:: Exercise data ::
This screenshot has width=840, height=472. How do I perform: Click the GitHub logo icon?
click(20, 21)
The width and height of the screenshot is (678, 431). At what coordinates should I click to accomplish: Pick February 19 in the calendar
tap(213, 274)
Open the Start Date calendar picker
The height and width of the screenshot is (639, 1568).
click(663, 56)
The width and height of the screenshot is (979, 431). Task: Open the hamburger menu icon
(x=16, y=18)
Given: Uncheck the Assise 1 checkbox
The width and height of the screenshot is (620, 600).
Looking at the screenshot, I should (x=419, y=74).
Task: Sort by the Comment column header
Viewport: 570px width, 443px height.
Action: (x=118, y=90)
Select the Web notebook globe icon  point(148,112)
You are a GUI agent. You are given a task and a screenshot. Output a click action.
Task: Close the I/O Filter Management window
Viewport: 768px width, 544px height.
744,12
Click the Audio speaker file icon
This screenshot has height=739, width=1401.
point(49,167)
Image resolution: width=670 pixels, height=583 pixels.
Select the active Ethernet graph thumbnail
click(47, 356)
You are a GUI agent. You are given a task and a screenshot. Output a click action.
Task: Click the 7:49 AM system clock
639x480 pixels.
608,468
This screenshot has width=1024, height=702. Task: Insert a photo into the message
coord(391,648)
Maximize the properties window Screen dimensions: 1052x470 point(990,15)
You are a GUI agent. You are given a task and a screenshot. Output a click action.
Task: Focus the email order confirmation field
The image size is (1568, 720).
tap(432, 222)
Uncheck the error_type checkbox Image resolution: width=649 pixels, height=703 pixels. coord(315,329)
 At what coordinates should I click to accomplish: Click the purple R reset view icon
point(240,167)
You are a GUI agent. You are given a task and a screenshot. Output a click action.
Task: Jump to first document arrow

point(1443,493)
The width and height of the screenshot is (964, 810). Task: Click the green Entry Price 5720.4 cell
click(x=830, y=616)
:::
** Task statement **
Copy the records exactly.

** Response below **
This screenshot has width=840, height=472. How do I perform: Click the GitHub logo icon?
click(20, 21)
The width and height of the screenshot is (678, 431). At what coordinates should I click to accomplish: Pick February 19 in the calendar
tap(213, 274)
Open the Start Date calendar picker
The height and width of the screenshot is (639, 1568).
click(663, 56)
The width and height of the screenshot is (979, 431). Task: Open the hamburger menu icon
(x=16, y=18)
Given: Uncheck the Assise 1 checkbox
The width and height of the screenshot is (620, 600).
Looking at the screenshot, I should (x=419, y=74).
Task: Sort by the Comment column header
Viewport: 570px width, 443px height.
Action: (x=118, y=90)
Select the Web notebook globe icon  point(148,112)
You are a GUI agent. You are given a task and a screenshot. Output a click action.
Task: Close the I/O Filter Management window
Viewport: 768px width, 544px height.
744,12
Click the Audio speaker file icon
This screenshot has height=739, width=1401.
point(49,167)
Image resolution: width=670 pixels, height=583 pixels.
Select the active Ethernet graph thumbnail
click(47, 356)
You are a GUI agent. You are given a task and a screenshot. Output a click action.
Task: Click the 7:49 AM system clock
639x480 pixels.
608,468
This screenshot has width=1024, height=702. Task: Insert a photo into the message
coord(391,648)
Maximize the properties window Screen dimensions: 1052x470 point(990,15)
You are a GUI agent. You are given a task and a screenshot. Output a click action.
Task: Focus the email order confirmation field
The image size is (1568, 720).
tap(432, 222)
Uncheck the error_type checkbox Image resolution: width=649 pixels, height=703 pixels. coord(315,329)
 At what coordinates should I click to accomplish: Click the purple R reset view icon
point(240,167)
You are a GUI agent. You are given a task and a screenshot. Output a click action.
Task: Jump to first document arrow

point(1443,493)
The width and height of the screenshot is (964, 810). Task: Click the green Entry Price 5720.4 cell
click(x=830, y=616)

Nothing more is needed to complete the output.